Andrew Anglin
Daily Stormer
April 15, 2019
The slutty Islamic occupation government of New Zealand has police alerts out on 2 million people. The country’s entire population is less than 5 million.
What exactly is going on in this country?
Nearly two million people appear in a New Zealand police intelligence system with an alert against their name, inquiries by the Otago Daily Times have revealed. Those in the database are generally flagged without their knowledge, and a leading security analyst says the broad sweep of the system raises privacy concerns. George Block reports.
Has your driver’s licence ever been cancelled? Vetted by police recently? Do you have a firearms licence?
Then chances are you appear in the police National Intelligence Application (NIA) with at least one alert against your name.
Police can apply 126 different “person alerts”, including flags for firearms licence holders, people known by police to be HIV (AIDS) positive, and alerts for paedophiles and convicted murderers.
This all adds up: 1,988,963 people in New Zealand have at least one alert against their name – just over 40 per cent of the population at an average of 1.7 alerts per person, according to figures obtained under the Official Information Act by the Otago Daily Times.
In Otago and Southland, 112,459 (34 per cent) of people have an alert against their name.

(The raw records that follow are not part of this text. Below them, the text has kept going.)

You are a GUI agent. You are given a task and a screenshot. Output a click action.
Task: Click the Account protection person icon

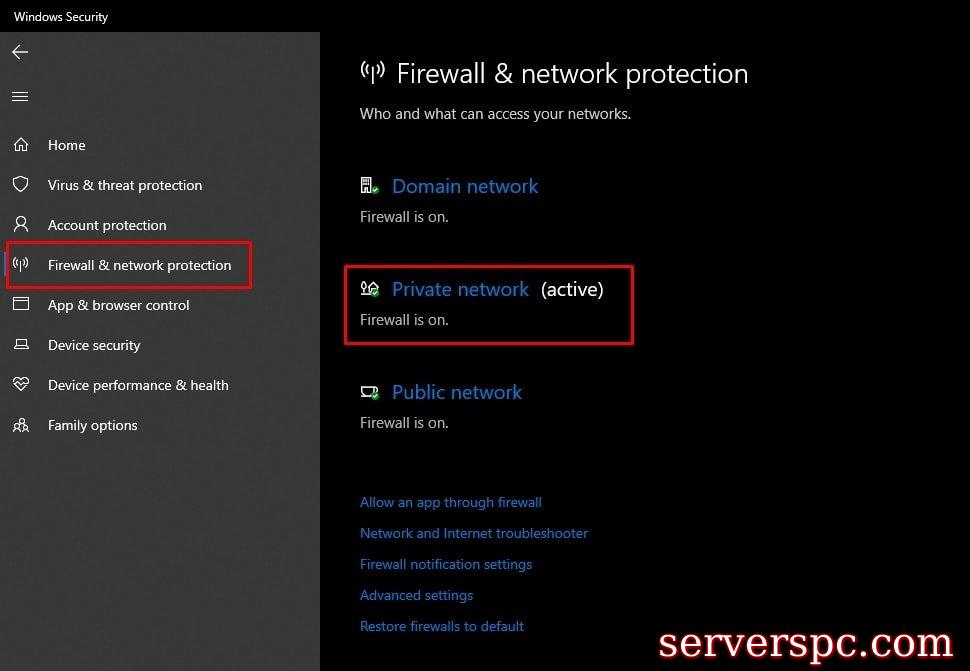click(21, 225)
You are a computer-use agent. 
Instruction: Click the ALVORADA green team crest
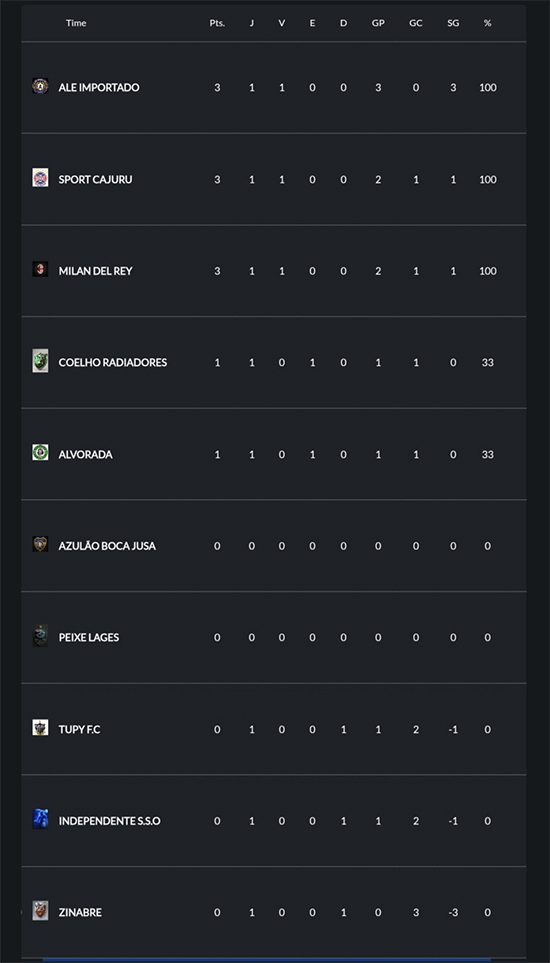[x=40, y=453]
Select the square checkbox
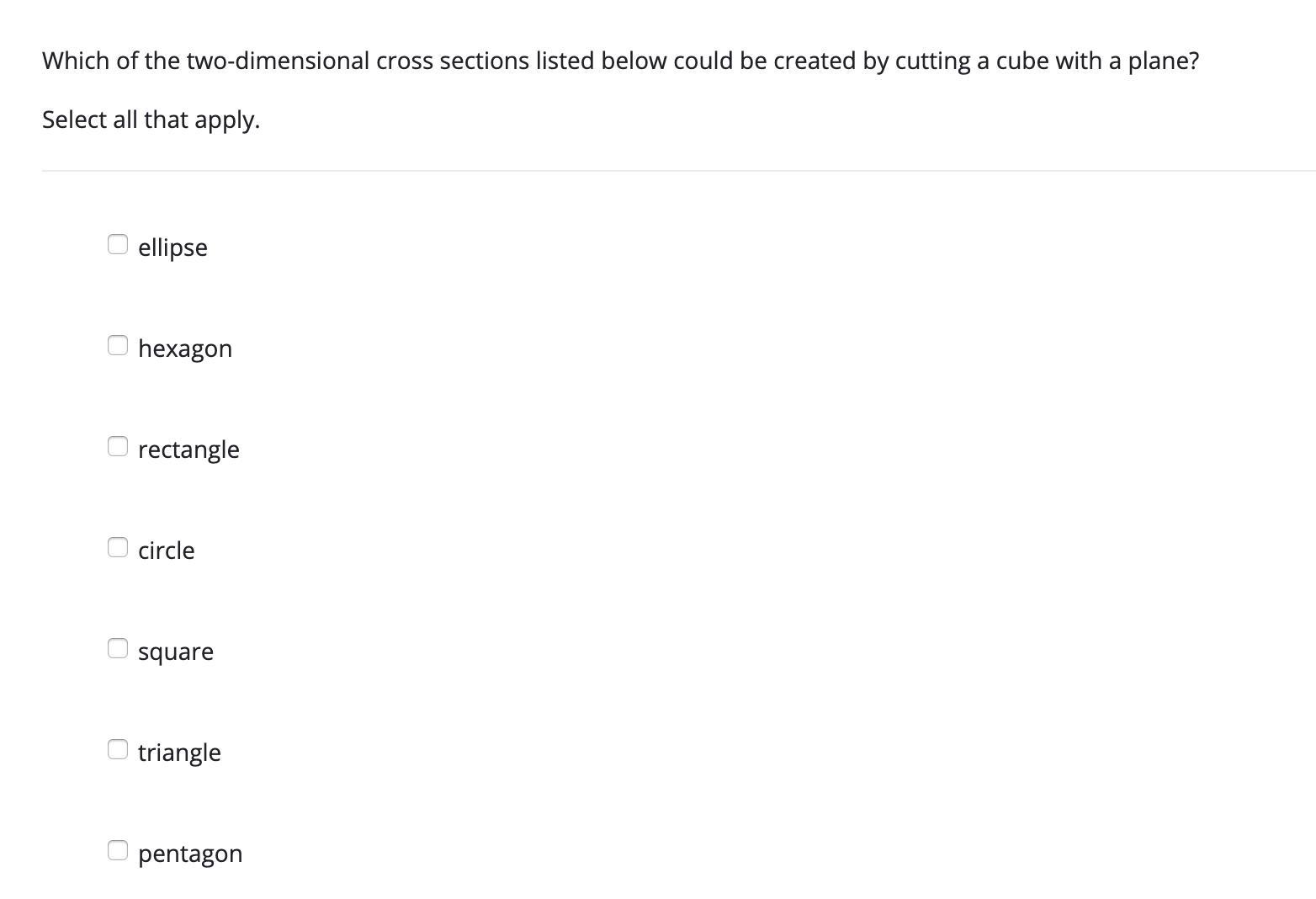Viewport: 1316px width, 899px height. [x=118, y=648]
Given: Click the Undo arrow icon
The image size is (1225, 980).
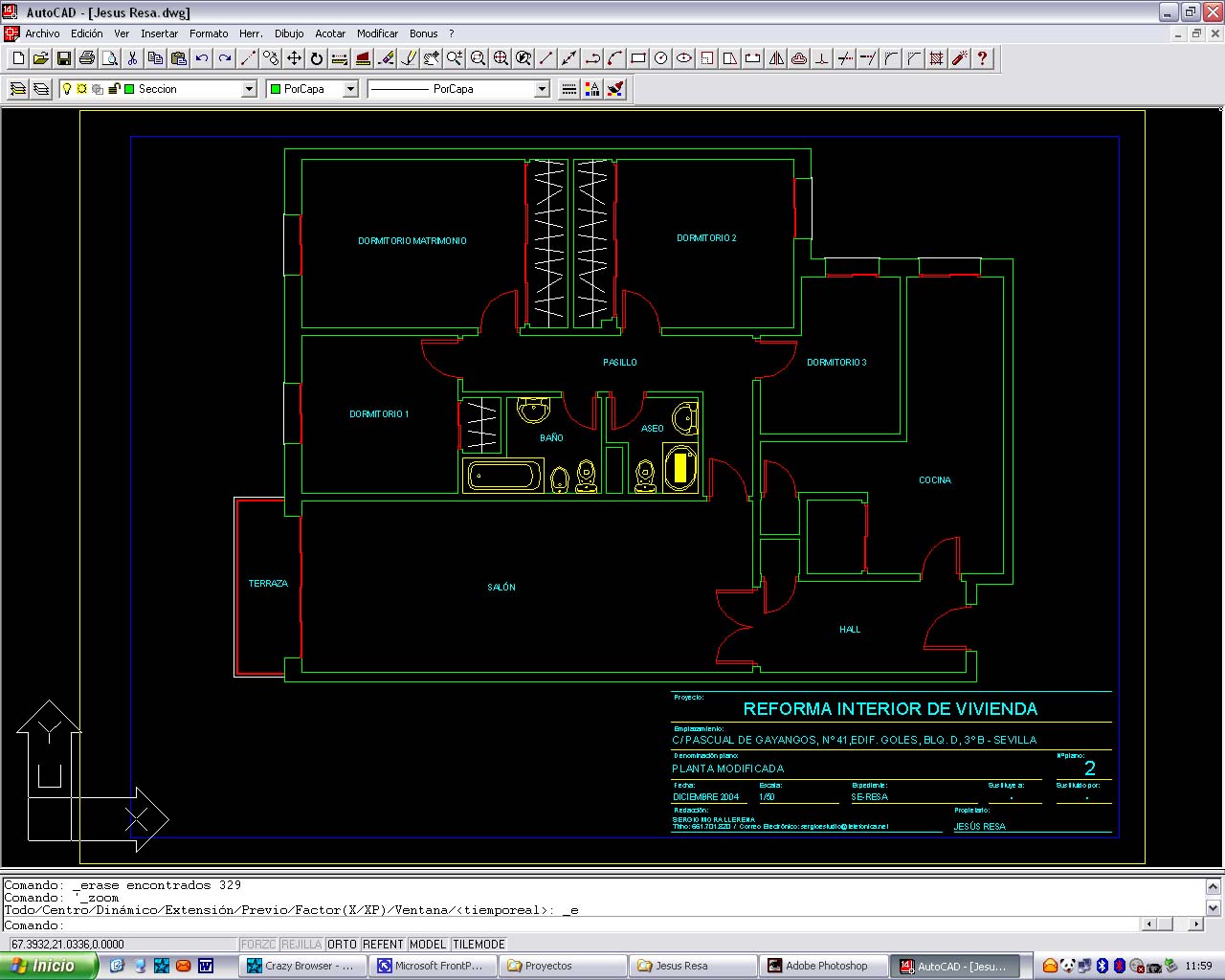Looking at the screenshot, I should click(202, 58).
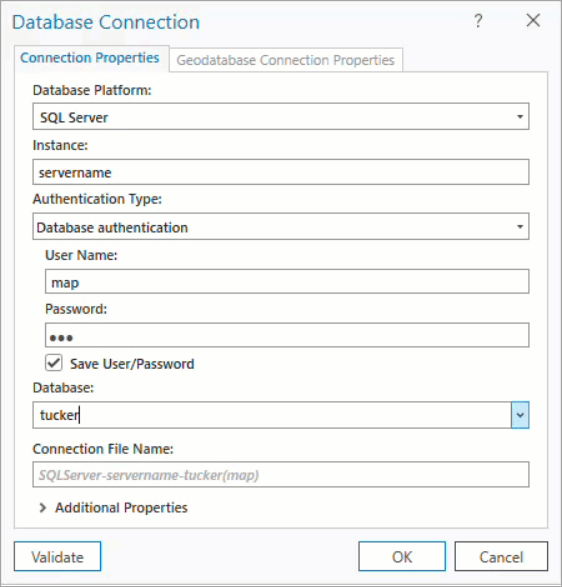
Task: Click the Database Platform dropdown arrow
Action: point(520,117)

The most common alert is “Vetting Monitor”, at 740,000 alerts on 570,000 people nationally.
Police general manager professionalism and assurance Mike Webb said this alert was placed on people to indicate they had been checked out by the police vetting service.
Alerts for “Family Violence Involvement” were the next most commonly applied, at 640,000 active alerts on 295,000 people.
Webb said people were automatically flagged when linked to a family harm incident, whether as a suspected offender, victim or a witness.
The third most frequently applied alert was a flag for people whose photo driver licence card was cancelled (430,000).
Some alerts expire quickly, but others linger for life.
Police assurance group national crime registrar Mike Rawsthorn said the “Missing Person” alert expired when the person was found.
Flags for family violence involvement expire two years after police attend the incident, he said.
But alerts for suicidal tendency and using/carrying firearms are indefinite, and only expire if they were errors.
Locations and vehicles can also be flagged, for example gang pads or stolen vehicles – one of the more colourful flags in the extensive list is the location alert for “booby traps“.
Firearms licence flags are generated and applied automatically, only expiring with the licence, and non-citizens can be flagged.
The upshot of that is there is every chance the Christchurch terror accused had an alert against his name.
Generally people were not notified when an alert was placed against their name in the NIA system, but each case was judged on its merits.
However, at-risk family violence victims might be informed an alert was placed on them, their home, vehicle and telephone number to advise staff of the risk and assist police response, Rawsthorn said.
The NIA alert system plays an important part in the duties of frontline police.
When deployed to an unfolding incident, a call will come over the radio to advise officers of the flags of the person or location involved so they can respond accordingly.
For example, if a person has flags for assaulting police, they may call for backup on a routine traffic stop.
The system is also accessible from police mobile phones.
The intelligence application, which replaced NZ Police’s Whanganui Computer, is far more than just a database of flags and includes information on criminal histories, offences, incidents and case management files.
Since it became operational in 2001, there have been several instances of police misusing the system.
In August 2009, figures showed 33 staff had been caught making unauthorised checks of the NIA since August 2007, The NZ Herald reported.
Nine later resigned.
Two years later, a police internal investigation found Senior Constable Terry Beatson leaked information from the system to win a custody battle with his wife’s ex-husband, opening the man’s file 17 times in four years.
There have also been repeated instances of police improperly accessing a database in the South in recent years.
This is effectively a prototype of a government system that keeps an open file on every single member of the society.
Apparently, New Zealand is a rat laboratory for forwarding a global police state agenda.
It isn’t surprising that this country was also used for a test of trying to convince the entire population to convert to Islam, which was even weirder than this database.
People saw the QUEEN CUNT of this country calling for mass conversions to Islam by the white population of the country and they were like “WAIT WHAT THE FUCK IS GOING ON HERE???” But then it was dismissed as just some weird thing going on in a weird country that no one ever thinks about.
But they are linked into this system. Of course they are. They literally had a Jew Prime Minister, New Zealand.
And apparently, because this is an obscure country, they are using it to test these programs. Putting everyone in the country on a police database is a test for the rest of the world, the government calling for the entire population to convert to Islam is a test for the rest of the world.
I’m going to start paying a lot more attention to New Zealand, and I advise you do the same.